Managing Object Storage API Keys
Object Storage uses dedicated AWS S3 style API keys (an access key and secret key pair) for authentication. These are separate from your Crusoe Cloud API tokens and are required for all Object Storage client operations. Each bucket user can have a maximum of 2 keys, similar to AWS S3 key restrictions. By default the buckets are only accessible by up to 2 Object Storage API keys created by the bucket owner.
Creating an Object Storage API Key
- CLI
- UI
- Terraform
Use the storage tokens create command to generate a new Object Storage API key:
crusoe storage tokens create --alias my-training-key
Optional parameters:
--alias <alias>— A human-readable name for the key.--expires-at <date>— Expiration date for the key in RFC3339 format (e.g.,2021-12-03T19:58:34Z).
The command outputs an access key ID and a secret key. Save the secret key immediately — it cannot be retrieved again after creation.
Example output:
Access Key ID: CKIAXXXXXXXXXXXXXXXX
Secret Key: SKXXXXXXXXXXXXXXXXXXXXXXXXXXXXXXXXXXXXXXXX
Alias: my-training-key
Expires At: 2026-12-31T00:00:00Z
- Visit the Crusoe Cloud Console.
- Navigate to the Manage Organizations section by clicking on your project name in the left top corner of the Crusoe Cloud Console
- Click on Security > Object Storage Keys in the left navigation.
- Click Create Object Storage Key button.
- Enter an alias for the key and optionally set an expiration date.
- Click Create.
- Copy and securely store the access key and secret key.
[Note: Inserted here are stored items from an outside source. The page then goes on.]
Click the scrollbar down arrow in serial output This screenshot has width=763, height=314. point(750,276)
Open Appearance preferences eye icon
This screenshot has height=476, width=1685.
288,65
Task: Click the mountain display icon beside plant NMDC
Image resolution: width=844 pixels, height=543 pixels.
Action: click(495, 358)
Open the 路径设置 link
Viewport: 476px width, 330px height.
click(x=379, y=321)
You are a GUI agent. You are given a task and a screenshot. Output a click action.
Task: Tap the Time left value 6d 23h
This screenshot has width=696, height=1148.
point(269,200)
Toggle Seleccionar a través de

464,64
The secret key is shown only once.
Terraform support for Object Storage API key management is coming soon. In the meantime, use the CLI or Console to create and manage keys.
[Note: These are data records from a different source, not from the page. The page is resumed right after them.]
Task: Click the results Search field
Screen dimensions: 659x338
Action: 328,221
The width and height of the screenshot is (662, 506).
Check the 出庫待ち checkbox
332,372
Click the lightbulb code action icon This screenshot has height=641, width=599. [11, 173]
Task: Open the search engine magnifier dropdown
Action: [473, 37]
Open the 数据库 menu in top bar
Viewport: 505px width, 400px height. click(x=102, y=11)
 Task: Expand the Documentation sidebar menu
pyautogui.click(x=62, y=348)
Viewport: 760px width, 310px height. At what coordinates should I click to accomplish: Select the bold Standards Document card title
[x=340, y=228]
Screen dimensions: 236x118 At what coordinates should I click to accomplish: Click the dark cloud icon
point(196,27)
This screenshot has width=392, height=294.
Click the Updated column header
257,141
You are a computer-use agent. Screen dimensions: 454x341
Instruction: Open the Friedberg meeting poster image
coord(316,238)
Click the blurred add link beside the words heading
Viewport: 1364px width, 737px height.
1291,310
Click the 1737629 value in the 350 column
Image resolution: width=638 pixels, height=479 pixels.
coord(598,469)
Listing Object Storage API Keys
- CLI
- UI
- Terraform
crusoe storage tokens list
- Visit the Crusoe Cloud Console.
- Navigate to the Manage Organizations section by clicking on your project name in the left top corner of the Crusoe Cloud Console
- Click on Security > Object Storage Keys in the left navigation.
- All active keys are listed with their alias, access key ID, created date, and expiration date.
Terraform support for Object Storage API key management is coming soon. In the meantime, use the CLI or Console to list keys.
Deleting an Object Storage API Key
- CLI
- UI
- Terraform
crusoe storage tokens delete <token-id>
Replace <token-id> with the key ID of the key you wish to delete. For example, if the key ID is 4442dcd5-b2d1-45b7-b0bb-ec39b4a7ee96, then the command would be
crusoe storage tokens delete 4442dcd5-b2d1-45b7-b0bb-ec39b4a7ee96
The key ID can also be obtained using the list [../list/_cli.mdx] command.
- Visit the Crusoe Cloud Console.
- Navigate to the Manage Organizations section by clicking on your project name in the left top corner of the Crusoe Cloud Console
- Click on Security > Object Storage Keys in the left navigation.
- Click the delete icon next to the Object Storage API key you wish to remove.
- Confirm the deletion.
Terraform support for Object Storage API key management is coming soon. In the meantime, use the CLI or Console to delete keys.
Deleting an Object Storage API key immediately revokes access for any clients configured with that key.